Floret, deciding she wanted an artistic life, later moved to New York. She briefly attempted to become an actress before finding her calling in photography. A couple LIFE photographers played key roles along the way. One of her formative experiences was taking a class at the New School with Phillipe Halsman. and it was John Dominis who helped pave her entry into the magazine world while he was working at PEOPLE.

Soon she was shooting photos of all sorts of artists, from Lynda Carter to Margaret Atwood.

In more than a few of Floret’s photos, she had the stars pose with their pets. For example, actress Nancy Marchand, who at the time was on the television show Lou Grant and would go on to play Olivia Soprano in The Sopranos, held her dog up close to her face. “The animals brought the pictures to life because the people loved them so much,” Floret said. “That was the case with Nancy Marchand.”

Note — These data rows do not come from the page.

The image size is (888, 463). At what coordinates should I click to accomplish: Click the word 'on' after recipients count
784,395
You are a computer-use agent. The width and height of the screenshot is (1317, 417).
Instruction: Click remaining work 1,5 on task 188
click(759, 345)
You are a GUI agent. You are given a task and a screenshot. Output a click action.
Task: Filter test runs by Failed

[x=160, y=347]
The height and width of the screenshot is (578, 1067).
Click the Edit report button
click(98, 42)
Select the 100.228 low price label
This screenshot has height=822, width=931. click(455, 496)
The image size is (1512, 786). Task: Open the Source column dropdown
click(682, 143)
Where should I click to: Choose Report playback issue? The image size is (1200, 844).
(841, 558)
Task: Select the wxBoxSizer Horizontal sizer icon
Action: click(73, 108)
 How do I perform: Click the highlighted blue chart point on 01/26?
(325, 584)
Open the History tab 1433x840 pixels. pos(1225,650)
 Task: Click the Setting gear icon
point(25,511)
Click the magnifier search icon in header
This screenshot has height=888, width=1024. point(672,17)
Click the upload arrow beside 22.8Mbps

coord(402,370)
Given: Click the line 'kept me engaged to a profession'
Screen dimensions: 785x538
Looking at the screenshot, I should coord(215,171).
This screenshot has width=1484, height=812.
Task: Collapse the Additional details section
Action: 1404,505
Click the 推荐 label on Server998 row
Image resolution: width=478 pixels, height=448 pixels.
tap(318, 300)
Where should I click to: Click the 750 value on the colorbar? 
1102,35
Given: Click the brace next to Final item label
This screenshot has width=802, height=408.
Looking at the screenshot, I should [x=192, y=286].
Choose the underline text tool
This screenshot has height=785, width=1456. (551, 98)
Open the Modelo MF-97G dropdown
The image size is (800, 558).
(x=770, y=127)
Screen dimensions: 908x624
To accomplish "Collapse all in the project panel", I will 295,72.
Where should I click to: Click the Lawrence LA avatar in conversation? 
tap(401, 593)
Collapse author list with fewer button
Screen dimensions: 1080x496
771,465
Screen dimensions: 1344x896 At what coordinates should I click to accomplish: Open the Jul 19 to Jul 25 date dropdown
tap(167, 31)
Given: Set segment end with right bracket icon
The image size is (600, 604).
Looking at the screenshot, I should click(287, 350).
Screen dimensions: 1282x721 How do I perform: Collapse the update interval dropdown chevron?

Floret has been reflecting on her career lately because she is currently in the process of completing a book that compiles her favorite photographs from her years with the magazine. Looking at all the portraits she shot of such talented and accomplished people has filled her with appreciation and wonder. 

“I just treasure the people that I photographed,” she says. “I am reliving the joy of the result of the experiences, and I feel appreciation for the generosity of the editors who gave the assignments, and the people who allowed me into their private lives to take these very personal photographs.”

Enjoy this selection of images from Floret that highight both the range of people she photographed and also the quality of her artistry.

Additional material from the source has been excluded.